Environmental Benefits of Battlefield Preservation
When this nation’s defining conflicts were fought and decided, North America remained relatively undeveloped and many battles were fought on farmland, or in wilderness. Frequently, part of our work in preserving these hallowed grounds is to restore them to a historically accurate landscape so visitors can experience them as they were.
But preserving and restoring battlefields safeguards more than history. In addition to protecting the battlefield’s historical integrity, we enable the protection of water and air quality, forests, flora and fauna and other natural resources.
Here are five specific ways saving battlefields is good for the planet.
Conservation easements permanently protect the environment.
Preserving battlefields protects natural habitats for plants and wildlife.
As much as possible, when we preserve or restore historically significant land, we aim to support the ecosystems that thrive there, including plants and animals. For example, in a recent restoration project at The Breakthrough, part of the Petersburg National Battlefield, the Trust planted native grasses, removed invasive species and established vegetative buffers around wetlands, creating a nurturing habitat for wildlife, including two critically endangered species of the region: the Bachman’s Sparrow and the Spotted Turtle. Establishing natural meadows provides a wonderful habitat for ground-nesting wildlife.
Trees and vegetation reduce greenhouse gases, sequester carbon and improve air quality.
Preserving battlefields means preserving – or restoring – native plant life. Native flora on preserved battlefields requires little maintenance to do all the great things that plants do for the environment. With projects like the Trust’s restoration of the historic East Woods at Antietam, where we were able to plant 1,689 trees thanks to a grant from the Maryland State Highway Administration – or simply by saving outdoor spaces and the plants and trees that grow on them – our work helps support cleaner air and reduce greenhouse gases.
Many battles took place on or near farmland, and in preserving these fields, the Trust plays a role in keeping it in agricultural use. By encouraging sustainable practices like crop rotation, we help reduce erosion and improve soil quality.
Land conservation is good for the environment. Period.

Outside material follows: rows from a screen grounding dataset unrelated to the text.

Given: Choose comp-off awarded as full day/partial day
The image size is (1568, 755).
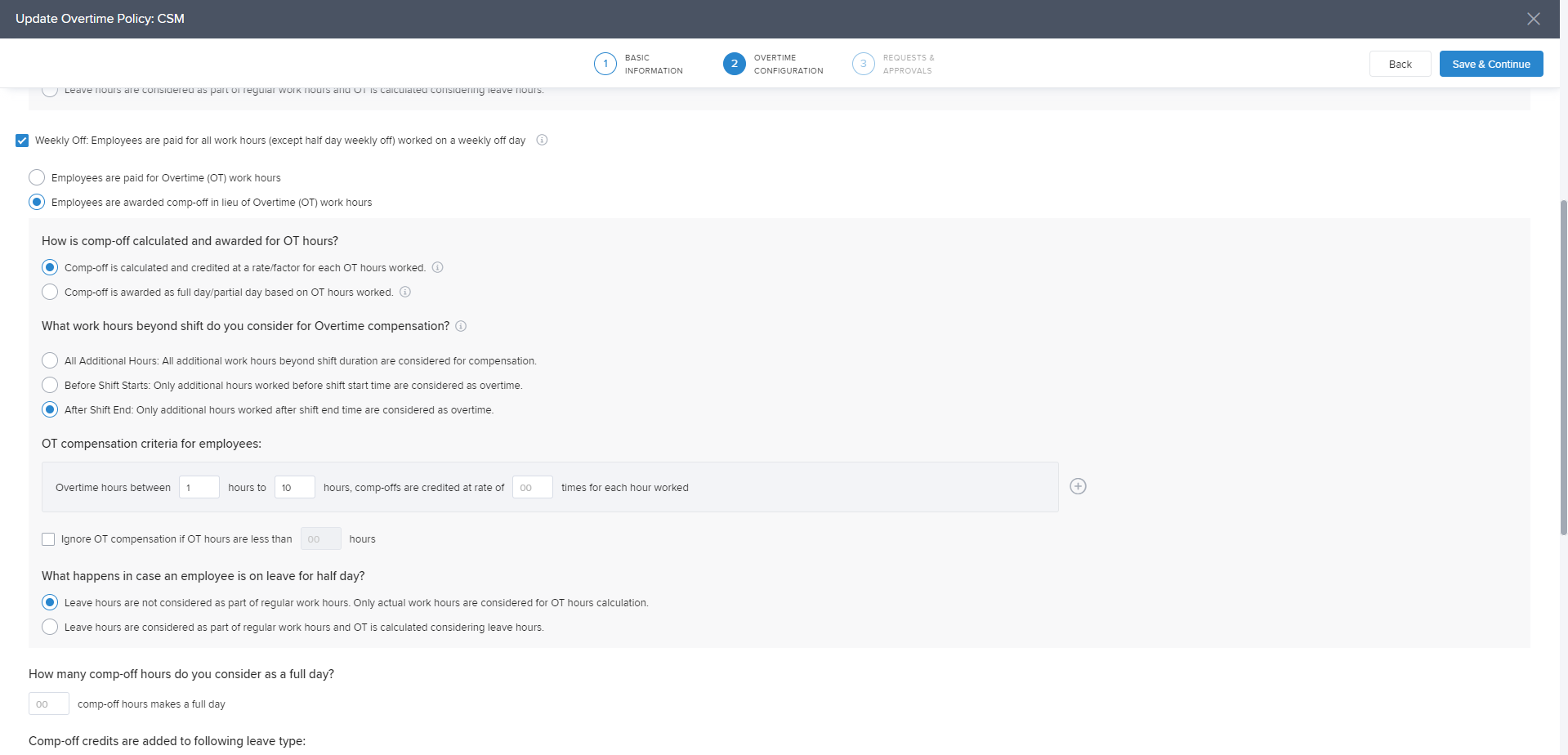Looking at the screenshot, I should point(50,292).
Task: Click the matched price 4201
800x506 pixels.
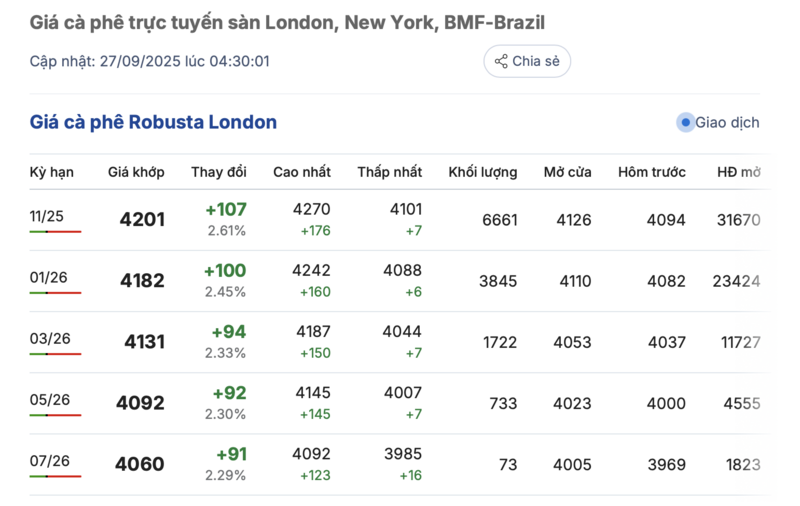Action: (x=142, y=220)
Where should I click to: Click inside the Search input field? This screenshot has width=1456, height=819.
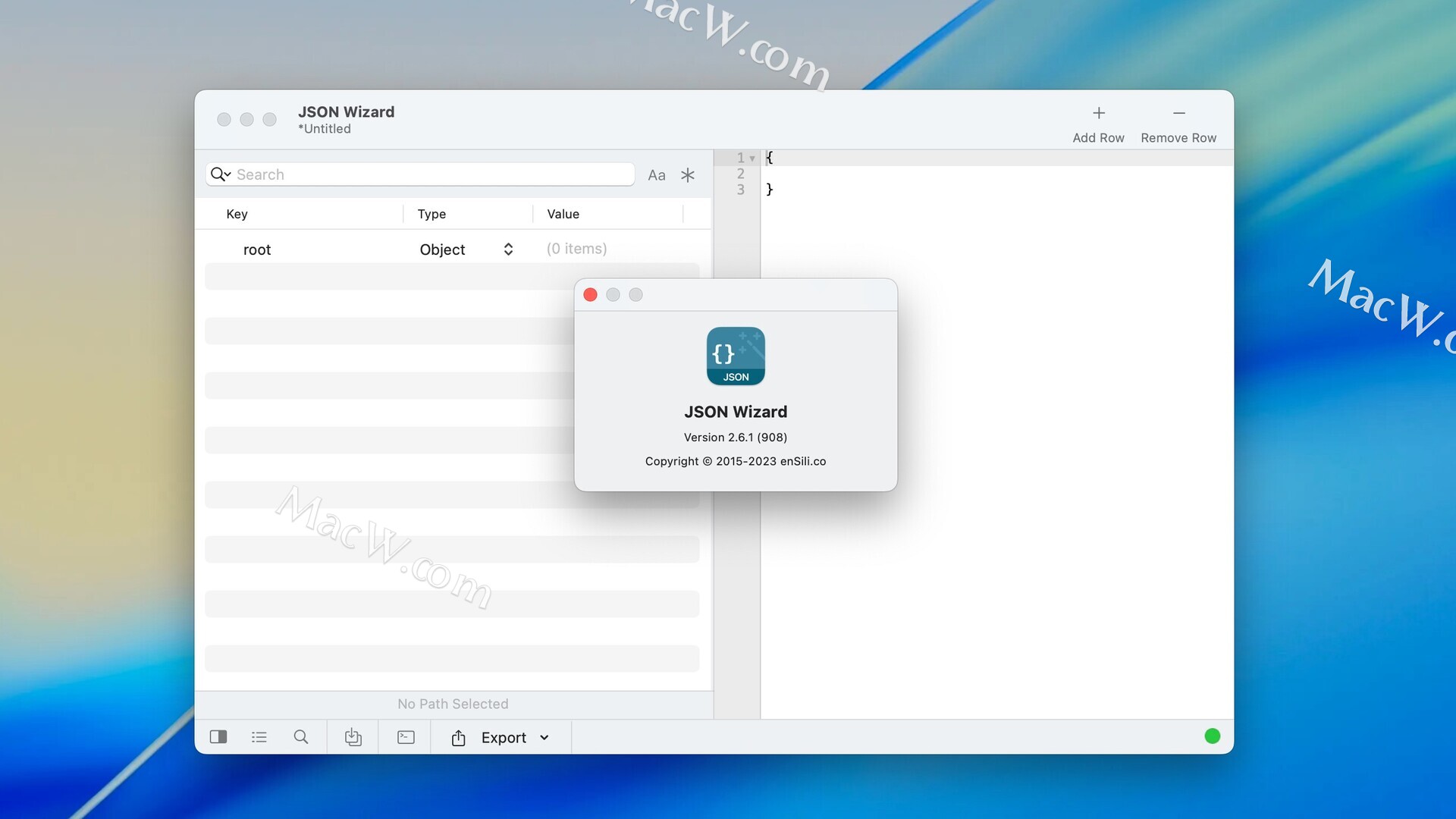tap(432, 174)
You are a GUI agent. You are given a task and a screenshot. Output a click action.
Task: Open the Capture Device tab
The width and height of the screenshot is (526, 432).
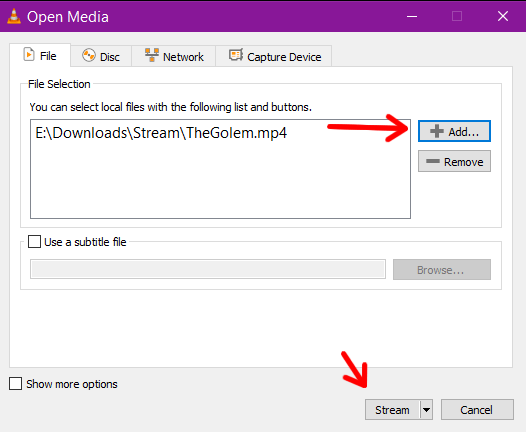274,56
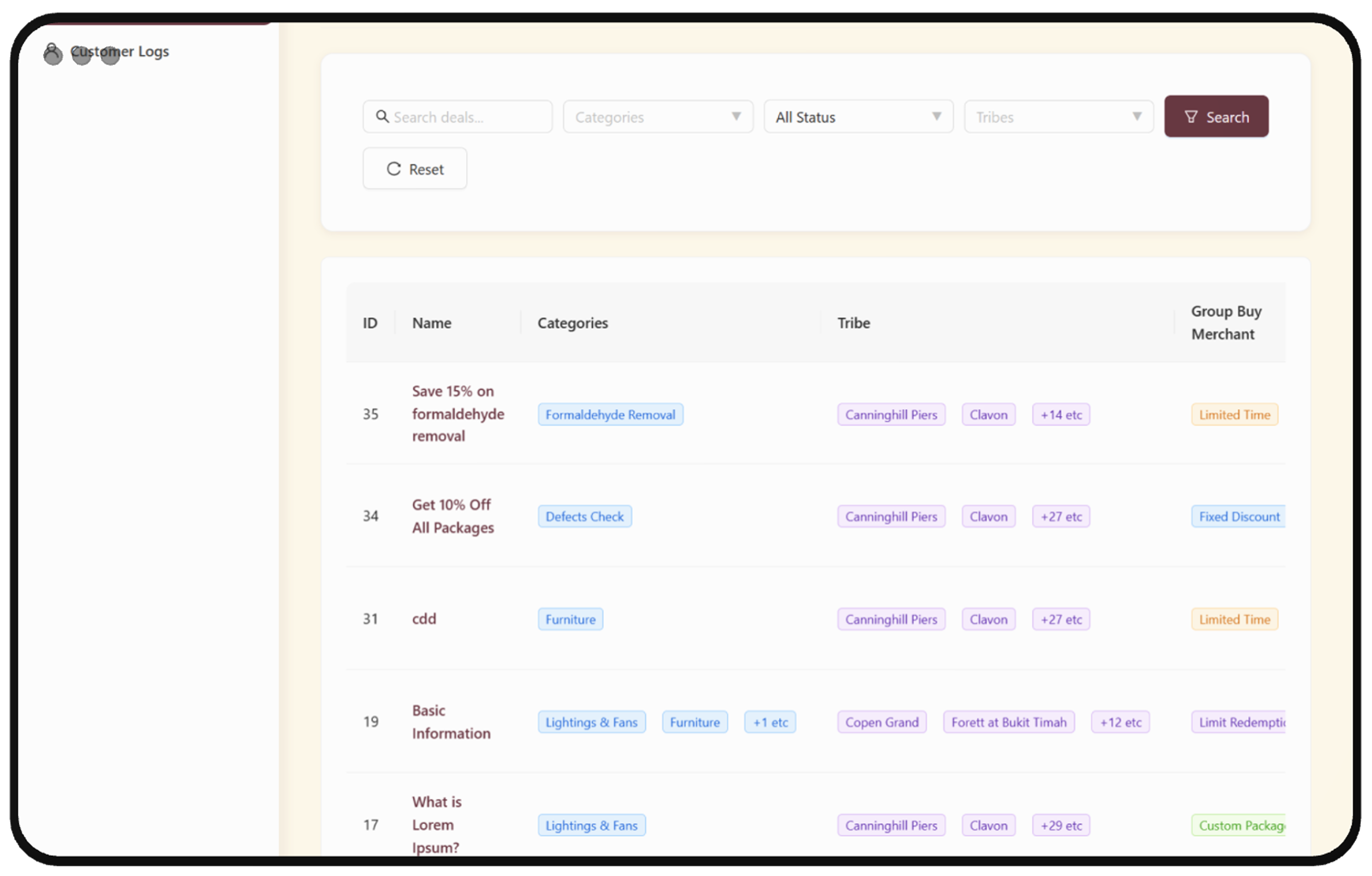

Nature is wise. That’s why every acre we maintain or restore to its natural state contributes positively to the protection of natural resources and the environment. Furthermore, every acre preserved is an acre that can’t be used for activities that significantly add to air and water pollution or produce stormwater runoff. It can be difficult to fully grasp how much we benefit from healthy ecosystems – and easy to take these benefits for granted. Yet every aspect of our lives – including public health, climate and the economy – is affected by these natural systems.
There’s a reason why preserved battlefields increase property values. Simply living near thriving outdoor spaces offers environmental and economic benefits for individuals and communities. For those who visit these hallowed grounds, battlefields provide an outdoor space to learn about American history, participate in recreational activities, or simply relax and enjoy nature. Ultimately, battlefield preservation nurtures our appreciation for history and the natural world.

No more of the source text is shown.